* **Exercise description**:
Exactly how many lines in this material contain the string "computer"? Reply with the number alone.
________
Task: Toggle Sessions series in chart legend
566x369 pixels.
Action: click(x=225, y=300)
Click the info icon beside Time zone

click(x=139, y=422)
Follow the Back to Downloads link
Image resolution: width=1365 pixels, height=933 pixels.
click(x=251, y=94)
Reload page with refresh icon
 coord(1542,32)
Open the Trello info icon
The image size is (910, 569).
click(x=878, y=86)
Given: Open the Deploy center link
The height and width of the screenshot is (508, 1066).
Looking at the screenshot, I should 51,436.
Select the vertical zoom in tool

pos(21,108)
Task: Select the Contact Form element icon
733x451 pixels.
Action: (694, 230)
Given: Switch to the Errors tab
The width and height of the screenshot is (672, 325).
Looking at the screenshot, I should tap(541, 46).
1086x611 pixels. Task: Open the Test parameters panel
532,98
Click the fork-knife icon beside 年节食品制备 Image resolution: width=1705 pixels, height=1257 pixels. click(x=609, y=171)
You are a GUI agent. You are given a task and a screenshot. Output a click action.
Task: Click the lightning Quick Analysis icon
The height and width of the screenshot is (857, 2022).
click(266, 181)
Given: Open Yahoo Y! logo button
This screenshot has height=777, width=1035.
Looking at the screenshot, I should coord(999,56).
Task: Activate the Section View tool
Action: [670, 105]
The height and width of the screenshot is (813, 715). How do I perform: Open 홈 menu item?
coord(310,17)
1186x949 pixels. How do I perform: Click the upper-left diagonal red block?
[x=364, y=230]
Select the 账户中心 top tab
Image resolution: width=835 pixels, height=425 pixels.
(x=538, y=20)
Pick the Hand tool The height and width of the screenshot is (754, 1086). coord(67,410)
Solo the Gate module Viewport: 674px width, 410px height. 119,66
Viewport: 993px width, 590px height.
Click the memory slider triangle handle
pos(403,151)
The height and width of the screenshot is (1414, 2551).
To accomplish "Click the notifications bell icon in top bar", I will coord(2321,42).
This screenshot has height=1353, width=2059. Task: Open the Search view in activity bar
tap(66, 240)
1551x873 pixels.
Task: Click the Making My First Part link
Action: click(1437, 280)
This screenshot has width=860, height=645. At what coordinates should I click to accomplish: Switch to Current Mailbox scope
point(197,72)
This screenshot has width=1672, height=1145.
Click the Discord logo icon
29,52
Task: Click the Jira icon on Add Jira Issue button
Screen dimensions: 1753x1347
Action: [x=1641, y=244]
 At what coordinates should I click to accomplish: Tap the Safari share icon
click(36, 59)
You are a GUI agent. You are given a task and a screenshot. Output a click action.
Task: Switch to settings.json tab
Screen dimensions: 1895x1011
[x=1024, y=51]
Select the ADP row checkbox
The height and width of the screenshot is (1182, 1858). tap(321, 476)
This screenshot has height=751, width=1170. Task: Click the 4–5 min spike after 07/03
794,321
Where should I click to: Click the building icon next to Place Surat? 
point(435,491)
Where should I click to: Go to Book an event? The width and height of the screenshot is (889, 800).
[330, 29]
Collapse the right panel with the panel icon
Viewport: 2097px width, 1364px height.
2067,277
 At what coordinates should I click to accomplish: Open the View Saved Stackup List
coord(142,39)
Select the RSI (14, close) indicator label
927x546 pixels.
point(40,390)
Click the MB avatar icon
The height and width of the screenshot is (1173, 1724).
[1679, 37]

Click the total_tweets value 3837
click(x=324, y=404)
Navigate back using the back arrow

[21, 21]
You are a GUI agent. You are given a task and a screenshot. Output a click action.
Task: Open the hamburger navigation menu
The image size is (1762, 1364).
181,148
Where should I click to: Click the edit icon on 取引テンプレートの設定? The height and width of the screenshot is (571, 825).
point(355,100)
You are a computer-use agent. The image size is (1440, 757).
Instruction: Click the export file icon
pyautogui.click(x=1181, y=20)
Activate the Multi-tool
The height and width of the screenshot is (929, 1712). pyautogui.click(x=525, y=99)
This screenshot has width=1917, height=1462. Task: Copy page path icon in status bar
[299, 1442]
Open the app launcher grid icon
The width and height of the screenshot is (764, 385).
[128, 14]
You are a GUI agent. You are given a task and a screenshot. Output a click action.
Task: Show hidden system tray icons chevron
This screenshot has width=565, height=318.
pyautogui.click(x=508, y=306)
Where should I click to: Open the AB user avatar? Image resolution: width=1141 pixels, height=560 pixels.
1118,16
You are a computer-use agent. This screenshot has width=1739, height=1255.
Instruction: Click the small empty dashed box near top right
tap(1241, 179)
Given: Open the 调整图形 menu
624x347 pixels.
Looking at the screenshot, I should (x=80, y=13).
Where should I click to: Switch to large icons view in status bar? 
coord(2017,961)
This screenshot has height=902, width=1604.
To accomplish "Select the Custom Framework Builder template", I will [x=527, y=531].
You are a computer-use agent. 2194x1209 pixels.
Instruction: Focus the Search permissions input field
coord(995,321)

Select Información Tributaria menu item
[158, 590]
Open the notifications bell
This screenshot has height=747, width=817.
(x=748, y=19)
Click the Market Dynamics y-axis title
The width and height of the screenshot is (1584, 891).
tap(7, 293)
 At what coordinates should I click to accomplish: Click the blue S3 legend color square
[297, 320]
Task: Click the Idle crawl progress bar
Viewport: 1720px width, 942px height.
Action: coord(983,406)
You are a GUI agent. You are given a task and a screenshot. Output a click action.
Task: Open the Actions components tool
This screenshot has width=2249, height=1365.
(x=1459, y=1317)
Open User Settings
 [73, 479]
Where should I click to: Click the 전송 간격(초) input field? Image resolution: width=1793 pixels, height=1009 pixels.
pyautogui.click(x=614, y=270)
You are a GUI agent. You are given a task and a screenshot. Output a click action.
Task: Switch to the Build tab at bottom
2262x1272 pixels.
________
* **Response box**:
3